Dans les œuvres exposées dans le vieux moulin, l’arbre est à nouveau présenté comme une image très symbolique, liée à la vie, mais aussi comme un élément matériel puissant, changeant, organique. Des troncs écorchés, évidés et remodelés par le temps, meurtris puis cicatrisés, ils se retrouvent encadrés comme une œuvre picturale, insérés comme de force dans un univers domestique – dans l’abri précaire d’une grande armoire ou couchés entre les draps et couvertures sur des lits. La matière se transforme alors et la fragilité devient manifeste, tangible dans son passage continu entre force et vulnérabilité, souffrance et guérison, négligence et réconfort. Un récit fait de formes extrêmes, toujours liées à la possibilité de changement et d’apaisement.

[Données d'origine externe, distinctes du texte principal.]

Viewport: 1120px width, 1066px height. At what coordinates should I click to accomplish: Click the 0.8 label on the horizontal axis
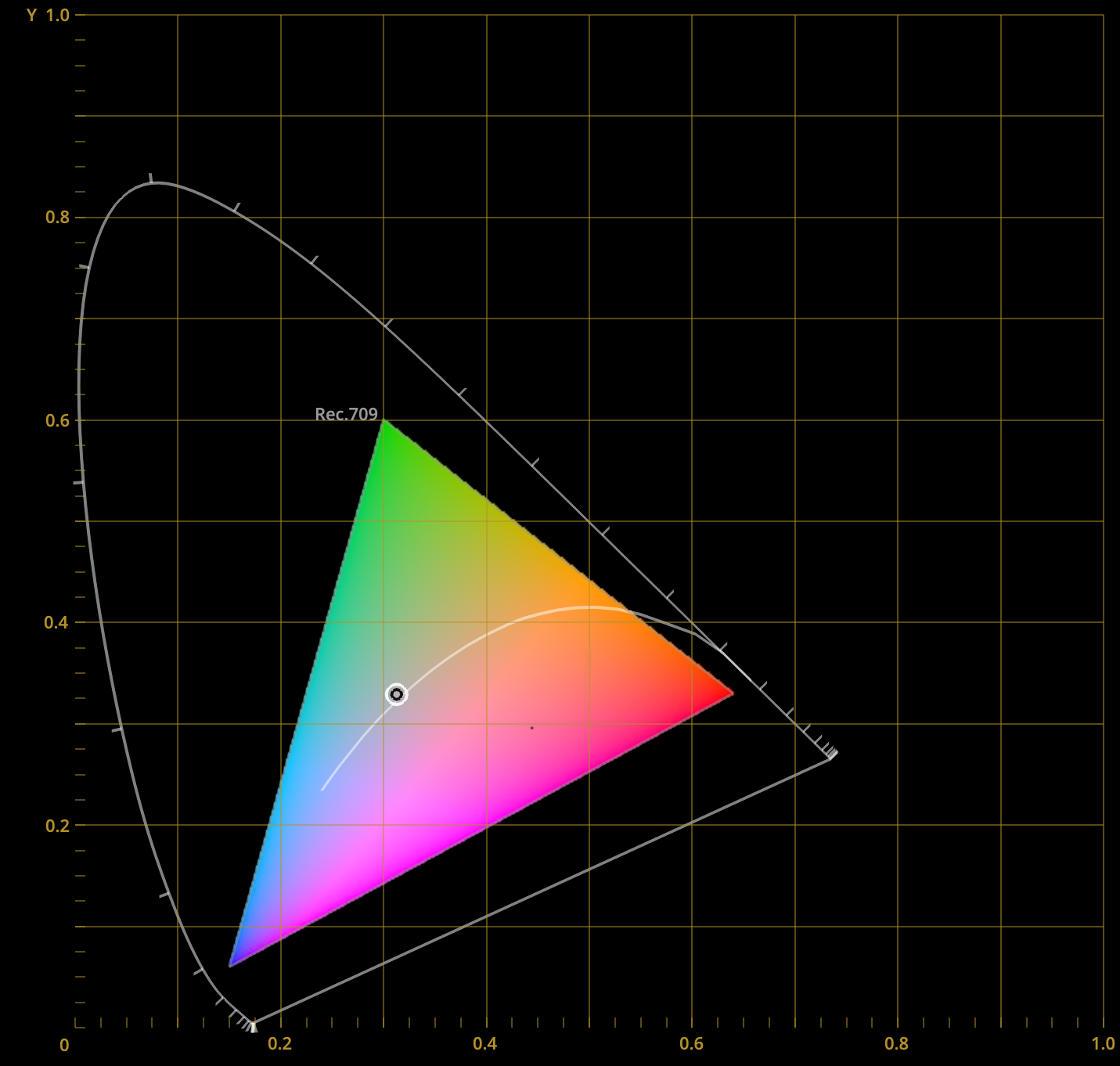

Berlinde De Bruyckere est née en 1964 à Gand, en Belgique, où elle vit et travaille. Son travail est régulièrement exposé dans les institutions et musées internationaux les plus importants. On peut citer parmi ses expositions les plus récentes : It almost seemed a lily, Museum Hof Van Busleyden, Malines, Belgique, 2019 ; Il Mantello, Chiesa di Santa Venera sulle Mura della Pace, Palerme, Italie, 2018 ; Berlinde De Bruyckere, Sara Hilden Museum, Tampere, Finlande, 2018 ; Embalmed, Kunsthal Aarhus, Aarhus, Danemark, 2017 ; Suture, Leopoldmuseum, Vienne, Autriche, 2016 ; The Embalmer, Kunsthaus Bregenz et Kunstraum Dornbirn, Autriche, 2015 ; Berlinde De Bruyckere, Gemeentemuseum Den Haag, La Haye, PaysBas, 2015 ; Il me faut tout oublier, La Maison Rouge, Paris, 2014 ; Berlinde De Bruyckere, SMAK, Gand, Belgique, 2014 ; Kreupelhout - Cripplewood, Pavillon belge, 55e Biennale de Venise, Italie, 2013 ; In the Flesh, Kunsthaus Graz, Autriche, 2013 ; We are all Flesh, ACCA, Melbourne, Australie, 2012 ; The Wound, Arter, Istanbul, Turquie, 2012 ; Mysterium Leib. Berlinde De Bruyckere im Dialog mit Cranach und Pasolini, Kunstmuseum Moritzburg, Halle, Allemagne et Kunstmuseum, Berne, Suisse, 2011 ; Berlinde De Bruyckere, DHC / ART Foundation for Contemporary Art, Montreal, Canada, 2011. Ses œuvres sont présentes dans les collections : MoMa, New York, ÉtatsUnis ; Collezione Gori, Fattoria di Celle, Pistoia, Italie ; Fondazione Sandretto Re Rebaudengo, Turin, Italie ; Fondation Antoine de Galbert, Paris et De Pont Foundation, Pays-Bas.